The ceiling was creaking as Daddy and Pete moved around upstairs. They were talking, Jake could tell, but he couldn’t make out the exact words. It was going to be about him, though, obviously—instructions about how to put him to bed, and things like that. That was okay. He wanted to go to bed as soon as possible.

Because he very much wanted this day to be over with.

That was the thing about going to sleep. It kind of scrubbed things. Arguments, worries, whatever. You could be scared or upset about something, and you might think sleep was impossible, but at some point it happened, and when you woke up in the morning the feeling was gone for a while, like a storm that had passed during the night. Or maybe it was like being put to sleep before a big operation. Which happened sometimes, Daddy had told him. The doctors put you to sleep, and you missed all the horrible stuff they had to do and just woke up better again afterward.

Right now what he wanted was the fear to go away.

Except fear wasn’t quite the right word for it. When you were afraid, it was of something specific, like being told off, but what he was feeling was more like a bird that didn’t have anywhere to land. Ever since this morning, there had just been the sensation that something bad was going to happen, but he wasn’t sure what. But if Jake was certain of one thing right now, it was that he didn’t want Daddy to go out tonight.

But the feeling wasn’t real, so the sooner he went to sleep, the better. He would be scared—or whatever the name for this feeling was—but when he woke up in the morning, Daddy would be back home, and everything would be all right again.

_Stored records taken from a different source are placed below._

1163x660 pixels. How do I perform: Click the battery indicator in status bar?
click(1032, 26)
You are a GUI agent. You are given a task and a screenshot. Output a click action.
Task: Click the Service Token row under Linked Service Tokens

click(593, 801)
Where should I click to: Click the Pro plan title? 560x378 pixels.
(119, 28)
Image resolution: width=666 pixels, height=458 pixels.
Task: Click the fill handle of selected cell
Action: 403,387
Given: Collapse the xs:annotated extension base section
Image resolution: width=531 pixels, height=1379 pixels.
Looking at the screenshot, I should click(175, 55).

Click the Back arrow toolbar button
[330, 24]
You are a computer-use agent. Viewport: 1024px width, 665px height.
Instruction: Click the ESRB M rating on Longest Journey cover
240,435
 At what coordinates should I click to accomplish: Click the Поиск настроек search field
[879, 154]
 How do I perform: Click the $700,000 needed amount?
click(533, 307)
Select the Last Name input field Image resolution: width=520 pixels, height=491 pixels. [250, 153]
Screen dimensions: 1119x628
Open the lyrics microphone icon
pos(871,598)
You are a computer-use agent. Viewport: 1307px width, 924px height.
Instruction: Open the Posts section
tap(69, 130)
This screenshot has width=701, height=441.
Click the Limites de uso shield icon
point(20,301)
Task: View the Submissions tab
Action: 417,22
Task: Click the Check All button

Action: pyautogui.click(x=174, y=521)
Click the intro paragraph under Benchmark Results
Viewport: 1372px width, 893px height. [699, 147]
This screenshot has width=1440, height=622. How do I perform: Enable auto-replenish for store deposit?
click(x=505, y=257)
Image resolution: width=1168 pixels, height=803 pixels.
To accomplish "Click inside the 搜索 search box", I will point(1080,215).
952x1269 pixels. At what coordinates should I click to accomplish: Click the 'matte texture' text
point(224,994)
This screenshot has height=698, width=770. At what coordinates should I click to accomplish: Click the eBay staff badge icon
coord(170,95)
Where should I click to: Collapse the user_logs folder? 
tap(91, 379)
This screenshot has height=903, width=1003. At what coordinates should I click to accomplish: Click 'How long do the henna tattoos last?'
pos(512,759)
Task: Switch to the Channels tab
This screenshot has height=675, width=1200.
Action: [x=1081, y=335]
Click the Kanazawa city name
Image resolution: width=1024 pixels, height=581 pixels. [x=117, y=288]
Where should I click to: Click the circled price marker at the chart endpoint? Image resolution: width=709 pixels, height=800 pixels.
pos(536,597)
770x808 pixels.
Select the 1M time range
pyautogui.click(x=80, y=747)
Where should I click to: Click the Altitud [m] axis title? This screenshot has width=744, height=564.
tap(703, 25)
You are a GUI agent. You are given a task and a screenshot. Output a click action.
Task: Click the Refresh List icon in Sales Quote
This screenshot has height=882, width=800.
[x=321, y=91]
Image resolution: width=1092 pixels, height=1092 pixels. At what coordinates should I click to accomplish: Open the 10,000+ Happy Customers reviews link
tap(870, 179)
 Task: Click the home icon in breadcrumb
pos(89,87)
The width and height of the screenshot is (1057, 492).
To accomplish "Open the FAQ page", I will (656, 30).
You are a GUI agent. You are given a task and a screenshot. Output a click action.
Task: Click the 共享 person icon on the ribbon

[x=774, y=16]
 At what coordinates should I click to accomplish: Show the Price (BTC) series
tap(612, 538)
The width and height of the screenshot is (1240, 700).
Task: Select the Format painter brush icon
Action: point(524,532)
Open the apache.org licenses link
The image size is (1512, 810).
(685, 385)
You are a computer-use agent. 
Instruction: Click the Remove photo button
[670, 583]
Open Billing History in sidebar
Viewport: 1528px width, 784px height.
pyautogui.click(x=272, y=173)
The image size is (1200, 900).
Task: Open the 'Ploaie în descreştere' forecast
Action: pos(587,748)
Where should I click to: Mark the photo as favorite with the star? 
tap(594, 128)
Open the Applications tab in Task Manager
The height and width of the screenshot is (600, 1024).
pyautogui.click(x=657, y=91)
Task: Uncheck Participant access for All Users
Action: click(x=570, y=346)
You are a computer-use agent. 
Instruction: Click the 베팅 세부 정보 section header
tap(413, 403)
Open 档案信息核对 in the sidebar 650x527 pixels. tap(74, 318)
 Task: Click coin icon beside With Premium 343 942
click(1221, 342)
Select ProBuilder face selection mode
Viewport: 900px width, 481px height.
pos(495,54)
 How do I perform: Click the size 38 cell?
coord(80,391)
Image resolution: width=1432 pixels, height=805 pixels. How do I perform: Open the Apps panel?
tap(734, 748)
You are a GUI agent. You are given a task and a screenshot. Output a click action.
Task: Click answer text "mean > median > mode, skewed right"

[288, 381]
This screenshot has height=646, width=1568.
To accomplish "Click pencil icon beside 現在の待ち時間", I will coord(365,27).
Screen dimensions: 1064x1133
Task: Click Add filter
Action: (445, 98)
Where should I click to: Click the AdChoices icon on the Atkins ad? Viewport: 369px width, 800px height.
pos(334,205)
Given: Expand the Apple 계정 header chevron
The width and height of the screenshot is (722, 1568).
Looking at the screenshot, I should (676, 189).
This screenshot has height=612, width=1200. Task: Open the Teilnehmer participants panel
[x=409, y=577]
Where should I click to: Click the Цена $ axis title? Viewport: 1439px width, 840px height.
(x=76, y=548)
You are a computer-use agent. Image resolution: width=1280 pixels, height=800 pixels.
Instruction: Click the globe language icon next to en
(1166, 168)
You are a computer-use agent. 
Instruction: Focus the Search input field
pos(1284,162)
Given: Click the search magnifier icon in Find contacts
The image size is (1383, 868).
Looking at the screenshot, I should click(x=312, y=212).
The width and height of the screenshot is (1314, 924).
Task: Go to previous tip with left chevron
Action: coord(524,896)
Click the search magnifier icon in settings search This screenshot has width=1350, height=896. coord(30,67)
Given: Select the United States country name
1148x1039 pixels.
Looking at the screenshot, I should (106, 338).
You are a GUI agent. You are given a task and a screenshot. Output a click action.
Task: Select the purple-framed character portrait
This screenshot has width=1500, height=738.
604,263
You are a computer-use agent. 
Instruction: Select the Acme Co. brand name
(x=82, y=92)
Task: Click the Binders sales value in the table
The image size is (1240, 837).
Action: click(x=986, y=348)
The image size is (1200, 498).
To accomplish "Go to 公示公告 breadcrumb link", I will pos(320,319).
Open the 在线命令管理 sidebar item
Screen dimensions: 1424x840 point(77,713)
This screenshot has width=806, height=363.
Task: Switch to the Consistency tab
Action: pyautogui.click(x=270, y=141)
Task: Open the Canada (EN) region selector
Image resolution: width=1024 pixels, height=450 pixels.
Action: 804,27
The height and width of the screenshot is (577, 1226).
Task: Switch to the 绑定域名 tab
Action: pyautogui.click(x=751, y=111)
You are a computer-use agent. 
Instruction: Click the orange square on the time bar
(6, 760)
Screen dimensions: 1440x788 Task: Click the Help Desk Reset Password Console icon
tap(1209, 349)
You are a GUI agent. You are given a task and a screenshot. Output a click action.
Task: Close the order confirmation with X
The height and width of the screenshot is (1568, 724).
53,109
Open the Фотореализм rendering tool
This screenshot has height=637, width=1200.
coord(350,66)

“No, you’re right to be scared.”

Jake jumped. The little girl was sitting beside him, her legs straight out in front of her. He hadn’t seen her since that first day at school, and yet the hash of scabs on her knee still looked red and raw, and her hair, as ever, was splayed out to one side. He could tell from her face that, once again, she wasn’t in the mood for playing—that she knew something was wrong too. She looked more scared than he was.

“He shouldn’t go out,” she said.

Jake looked back down at his drawing. Just like the feeling, he knew that the little girl wasn’t real. Even if she seemed to be. Even if he so desperately wanted her to be.

“Nothing bad is going to happen,” he whispered.